Work order: Compute how many lines below contain the word "screenshot" and respond with that number only.

Data for the task:

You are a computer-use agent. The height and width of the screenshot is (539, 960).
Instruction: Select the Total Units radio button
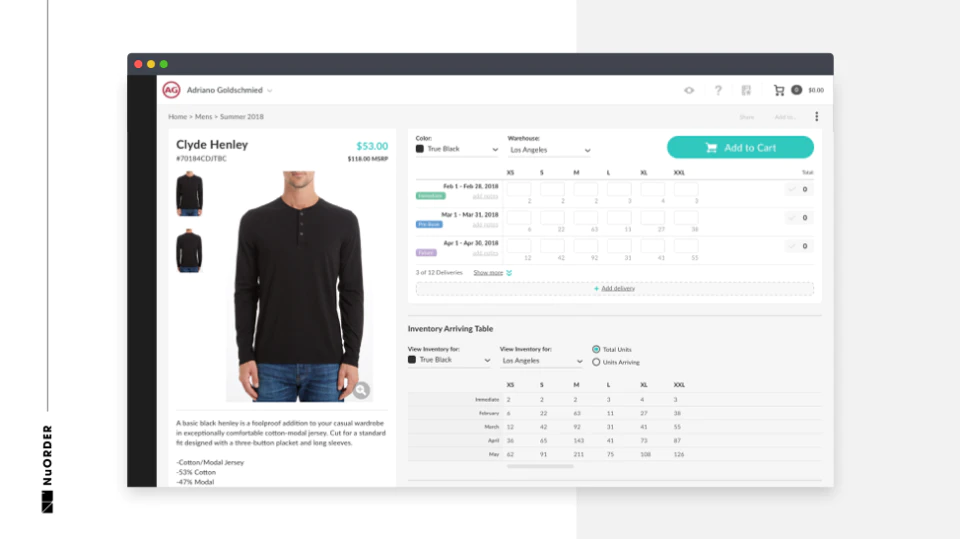[596, 349]
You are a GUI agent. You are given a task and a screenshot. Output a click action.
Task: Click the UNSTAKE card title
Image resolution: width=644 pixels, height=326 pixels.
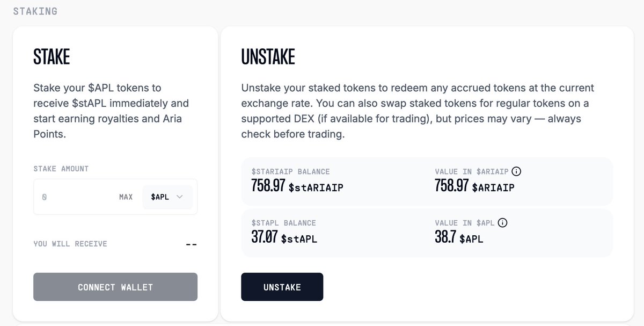(x=268, y=56)
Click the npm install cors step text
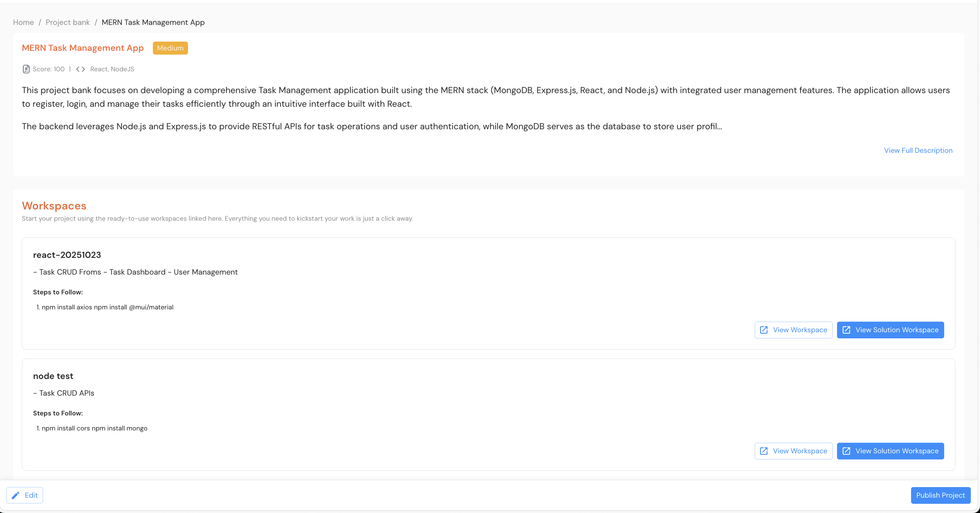 [94, 428]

Completed task: 2